Are you taking 1948 as the starting point of the uprising?


My comment regarding PR and Arafat was related to the current situation. For the past few years, the Palestinians have enjoyed truly excellent PR in European, and yes, even American media and consequently public opinion. As best as I can tell, anyway. Sadly, Arafat has proven time and again that he is not interested in resolving the conflict - and why should he, when he continues to profit so handsomely from it, whether it is pocketing UN money or making a few bucks on the side selling the Israelis concrete for the security barrier?

My opinion is that, had there existed a Palestinian leadership several years ago that was genuinely committed to the peace process, it could have been achieved, and the Israelis would have never become desperate enough to elect a hardliner like Sharon.
posted by Krrrlson at 2:19 PM on September 14, 2004


"For the past few years, the Palestinians have enjoyed truly excellent PR in European, and yes, even American media and consequently public opinion" - I'd have to take issue with that assertion.

Further, the laying of all blame on Arafat betrays, I think, a clear bias.

Israel holds the power in this equation.

Flat out.
posted by troutfishing at 7:21 PM on September 14, 2004


I'd have to take issue with that assertion. Again, as best as I can tell from looking at the media today and reading about the situation a few decades ago. I think the change is obvious, though perhaps I should have said "comparatively."

Further, the laying of all blame on Arafat betrays, I think, a clear bias. Contrary to what it may sound like, I do not lay all blame on Arafat. I do, however, contend that Arafat is interested in prolonging the conflict rather than resolving it, and that as long as he and his cronies remain in control of the Palestinian Authority, a bilateral peace process will be impossible.

Israel holds the power in this equation. Aren't you laying all blame on Israel with that assertion?
posted by Krrrlson at 9:33 PM on September 14, 2004


Coverage of the Palestinian cause in the press isn't the actual point. I agree that they get much better airtime than many other suffering, oppressed peoples around the world. The actual point is that press coverage, and the rousing of the world's conscience, hasn't availed them anything. The US continues to funnel tax dollars to Israel, and Israel continues to funnel PR dollars (I'm talking billboards here) to the US to improve its image.

The only reason I jumped in here is because someone said "These people shouldn't resort to violence.

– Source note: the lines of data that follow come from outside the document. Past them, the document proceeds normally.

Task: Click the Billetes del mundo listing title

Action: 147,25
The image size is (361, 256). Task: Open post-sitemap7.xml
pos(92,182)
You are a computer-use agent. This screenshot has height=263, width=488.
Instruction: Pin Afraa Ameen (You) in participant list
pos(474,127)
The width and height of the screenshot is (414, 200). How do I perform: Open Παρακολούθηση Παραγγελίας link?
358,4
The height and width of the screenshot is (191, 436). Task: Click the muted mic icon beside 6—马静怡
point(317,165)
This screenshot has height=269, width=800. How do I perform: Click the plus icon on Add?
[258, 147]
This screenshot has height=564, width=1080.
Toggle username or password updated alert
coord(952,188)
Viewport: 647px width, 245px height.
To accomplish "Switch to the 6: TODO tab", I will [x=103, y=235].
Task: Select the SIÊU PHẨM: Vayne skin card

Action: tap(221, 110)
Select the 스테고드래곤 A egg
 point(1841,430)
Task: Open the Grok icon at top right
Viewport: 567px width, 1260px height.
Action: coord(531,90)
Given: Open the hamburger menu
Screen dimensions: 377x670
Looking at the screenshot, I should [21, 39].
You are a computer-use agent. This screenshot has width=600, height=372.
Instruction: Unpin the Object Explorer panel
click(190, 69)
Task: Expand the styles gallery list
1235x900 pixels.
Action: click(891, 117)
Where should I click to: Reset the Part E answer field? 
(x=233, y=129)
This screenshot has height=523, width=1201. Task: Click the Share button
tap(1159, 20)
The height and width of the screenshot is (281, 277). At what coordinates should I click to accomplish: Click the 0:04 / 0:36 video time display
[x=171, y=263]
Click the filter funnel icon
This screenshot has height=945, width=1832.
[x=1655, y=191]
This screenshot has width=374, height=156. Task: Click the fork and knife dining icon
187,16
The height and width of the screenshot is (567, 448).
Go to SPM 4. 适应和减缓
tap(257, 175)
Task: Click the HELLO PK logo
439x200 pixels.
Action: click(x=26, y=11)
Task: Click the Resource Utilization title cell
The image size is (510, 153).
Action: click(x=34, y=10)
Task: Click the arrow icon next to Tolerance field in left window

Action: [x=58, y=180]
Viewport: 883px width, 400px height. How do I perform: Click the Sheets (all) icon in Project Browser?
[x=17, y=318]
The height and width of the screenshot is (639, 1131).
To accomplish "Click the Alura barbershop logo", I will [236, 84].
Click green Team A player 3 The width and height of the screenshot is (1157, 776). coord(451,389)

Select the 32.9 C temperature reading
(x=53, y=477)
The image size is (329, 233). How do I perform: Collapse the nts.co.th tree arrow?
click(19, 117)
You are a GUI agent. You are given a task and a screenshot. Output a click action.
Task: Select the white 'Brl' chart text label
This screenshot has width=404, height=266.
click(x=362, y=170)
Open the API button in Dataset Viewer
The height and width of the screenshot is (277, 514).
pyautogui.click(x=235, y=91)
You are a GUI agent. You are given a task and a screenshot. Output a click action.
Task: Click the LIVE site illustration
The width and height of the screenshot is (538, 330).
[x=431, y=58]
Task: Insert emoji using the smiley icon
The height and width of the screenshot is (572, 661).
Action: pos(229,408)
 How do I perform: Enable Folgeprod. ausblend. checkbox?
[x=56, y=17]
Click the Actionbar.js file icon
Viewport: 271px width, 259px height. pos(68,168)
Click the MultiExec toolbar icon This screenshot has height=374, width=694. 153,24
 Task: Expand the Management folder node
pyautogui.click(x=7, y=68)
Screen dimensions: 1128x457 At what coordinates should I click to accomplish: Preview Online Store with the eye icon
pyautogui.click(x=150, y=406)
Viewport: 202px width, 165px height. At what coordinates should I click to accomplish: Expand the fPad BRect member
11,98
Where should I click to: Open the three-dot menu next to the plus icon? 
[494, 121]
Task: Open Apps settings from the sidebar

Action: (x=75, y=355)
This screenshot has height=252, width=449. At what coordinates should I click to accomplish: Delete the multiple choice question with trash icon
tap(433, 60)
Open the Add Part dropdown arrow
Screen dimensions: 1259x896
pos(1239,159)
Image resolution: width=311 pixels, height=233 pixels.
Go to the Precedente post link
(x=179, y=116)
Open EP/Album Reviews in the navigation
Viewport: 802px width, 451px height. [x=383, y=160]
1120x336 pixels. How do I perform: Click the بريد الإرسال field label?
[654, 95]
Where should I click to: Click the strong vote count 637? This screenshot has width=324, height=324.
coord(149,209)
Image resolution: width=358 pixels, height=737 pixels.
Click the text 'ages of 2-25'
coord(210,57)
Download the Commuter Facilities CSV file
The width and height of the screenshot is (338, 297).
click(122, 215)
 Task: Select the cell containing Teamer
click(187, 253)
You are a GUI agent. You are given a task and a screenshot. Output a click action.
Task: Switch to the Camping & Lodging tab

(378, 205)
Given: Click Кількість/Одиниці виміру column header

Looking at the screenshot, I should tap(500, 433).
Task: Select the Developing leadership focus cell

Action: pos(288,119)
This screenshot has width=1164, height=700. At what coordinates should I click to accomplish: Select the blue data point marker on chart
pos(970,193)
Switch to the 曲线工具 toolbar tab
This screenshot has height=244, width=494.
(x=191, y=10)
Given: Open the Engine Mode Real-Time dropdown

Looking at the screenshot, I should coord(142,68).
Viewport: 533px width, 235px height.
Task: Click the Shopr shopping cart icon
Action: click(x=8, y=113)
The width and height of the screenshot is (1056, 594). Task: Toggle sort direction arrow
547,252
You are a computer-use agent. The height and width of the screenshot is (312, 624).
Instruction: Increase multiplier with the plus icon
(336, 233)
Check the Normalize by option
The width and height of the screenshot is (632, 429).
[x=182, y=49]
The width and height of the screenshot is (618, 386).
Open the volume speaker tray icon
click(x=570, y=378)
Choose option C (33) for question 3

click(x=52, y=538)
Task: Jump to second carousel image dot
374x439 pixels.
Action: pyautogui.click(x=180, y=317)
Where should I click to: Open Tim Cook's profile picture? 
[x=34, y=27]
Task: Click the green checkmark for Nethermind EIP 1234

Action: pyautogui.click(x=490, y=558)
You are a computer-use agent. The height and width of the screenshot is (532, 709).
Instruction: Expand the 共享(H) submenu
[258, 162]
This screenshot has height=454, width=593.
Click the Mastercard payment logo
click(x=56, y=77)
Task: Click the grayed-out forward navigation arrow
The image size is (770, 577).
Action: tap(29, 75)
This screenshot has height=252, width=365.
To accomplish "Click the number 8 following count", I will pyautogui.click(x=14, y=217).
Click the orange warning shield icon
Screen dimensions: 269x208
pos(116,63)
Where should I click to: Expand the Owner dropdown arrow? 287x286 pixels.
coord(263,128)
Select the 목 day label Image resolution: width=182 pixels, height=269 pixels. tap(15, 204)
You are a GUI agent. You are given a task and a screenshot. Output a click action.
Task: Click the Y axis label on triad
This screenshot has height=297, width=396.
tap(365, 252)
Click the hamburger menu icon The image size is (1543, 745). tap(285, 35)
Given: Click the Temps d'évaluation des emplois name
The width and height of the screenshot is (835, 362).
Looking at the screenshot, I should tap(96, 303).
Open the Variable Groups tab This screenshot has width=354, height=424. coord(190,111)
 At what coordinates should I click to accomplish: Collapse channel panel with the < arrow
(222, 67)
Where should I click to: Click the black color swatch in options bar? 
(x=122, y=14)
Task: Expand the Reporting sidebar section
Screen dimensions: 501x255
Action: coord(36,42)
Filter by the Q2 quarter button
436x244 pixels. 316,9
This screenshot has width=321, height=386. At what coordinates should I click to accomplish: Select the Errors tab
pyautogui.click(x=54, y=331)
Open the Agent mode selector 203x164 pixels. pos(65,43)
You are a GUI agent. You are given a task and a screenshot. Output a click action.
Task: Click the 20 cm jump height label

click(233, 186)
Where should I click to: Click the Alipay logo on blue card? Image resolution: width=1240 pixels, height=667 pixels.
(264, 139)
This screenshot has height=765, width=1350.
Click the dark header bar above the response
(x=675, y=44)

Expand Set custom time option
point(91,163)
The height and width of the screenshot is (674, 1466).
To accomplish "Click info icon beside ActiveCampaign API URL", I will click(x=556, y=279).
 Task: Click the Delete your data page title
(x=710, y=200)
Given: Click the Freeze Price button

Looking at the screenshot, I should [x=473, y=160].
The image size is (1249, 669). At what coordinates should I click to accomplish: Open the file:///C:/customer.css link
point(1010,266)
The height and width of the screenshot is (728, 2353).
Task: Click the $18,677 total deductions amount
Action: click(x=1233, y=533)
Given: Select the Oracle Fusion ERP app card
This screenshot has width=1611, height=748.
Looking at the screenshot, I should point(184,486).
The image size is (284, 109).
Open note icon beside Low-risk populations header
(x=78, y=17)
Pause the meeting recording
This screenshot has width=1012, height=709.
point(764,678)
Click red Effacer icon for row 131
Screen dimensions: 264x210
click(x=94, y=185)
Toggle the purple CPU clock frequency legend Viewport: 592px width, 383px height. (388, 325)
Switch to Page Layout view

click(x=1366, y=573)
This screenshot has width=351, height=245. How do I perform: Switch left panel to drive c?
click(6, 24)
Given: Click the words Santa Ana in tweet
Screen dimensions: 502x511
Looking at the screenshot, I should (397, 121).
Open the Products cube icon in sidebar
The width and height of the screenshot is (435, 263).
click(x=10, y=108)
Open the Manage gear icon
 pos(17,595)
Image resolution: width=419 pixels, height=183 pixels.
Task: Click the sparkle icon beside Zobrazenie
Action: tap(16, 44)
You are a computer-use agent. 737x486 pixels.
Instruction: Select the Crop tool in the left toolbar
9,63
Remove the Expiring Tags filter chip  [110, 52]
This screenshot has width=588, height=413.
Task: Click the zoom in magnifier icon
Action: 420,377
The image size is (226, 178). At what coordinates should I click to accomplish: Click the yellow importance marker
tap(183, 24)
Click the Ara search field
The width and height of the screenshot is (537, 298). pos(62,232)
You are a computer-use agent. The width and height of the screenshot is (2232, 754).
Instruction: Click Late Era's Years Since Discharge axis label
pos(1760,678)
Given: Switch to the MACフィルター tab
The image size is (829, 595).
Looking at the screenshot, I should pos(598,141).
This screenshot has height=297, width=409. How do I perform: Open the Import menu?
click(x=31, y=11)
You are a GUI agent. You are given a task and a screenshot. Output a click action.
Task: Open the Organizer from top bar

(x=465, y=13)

They should wage a PR war." And I just think that doesn't take history into account.

Let's not get started on whether Israel was forced to make mistakes by Arafat's excesses, or the other way around. I find those conversations really tiresome. "We only shot because you shot first," or "We'd be committed to peace if you'd commit to peace first." Even if we were able to definitively locate the BLAME, so what? The question is what to do about the crisis. Even two horribly biased folks like you and I can agree on that.
posted by scarabic at 10:33 AM on September 15, 2004


Even if we were able to definitively locate the BLAME, so what?

Well, I'll grant you that the chances of one of us changing the other's mind are less than stellar. Best not get into it, I guess.


The question is what to do about the crisis. Even two horribly biased folks like you and I can agree on that.

Well, if the Gaza pullout can be completed successfully in spite of continuing terror and the threats of fanatical settlers, I might regain some feeble hope of continued progress.
posted by Krrrlson at 1:53 PM on September 15, 2004


But I should also mention that I am a pessimist.
posted by Krrrlson at 2:20 PM on September 15, 2004


if the Gaza pullout can be completed successfully in spite of continuing terror - not to mention the Israeli opposition, then hell, I will actually give Sharon a point.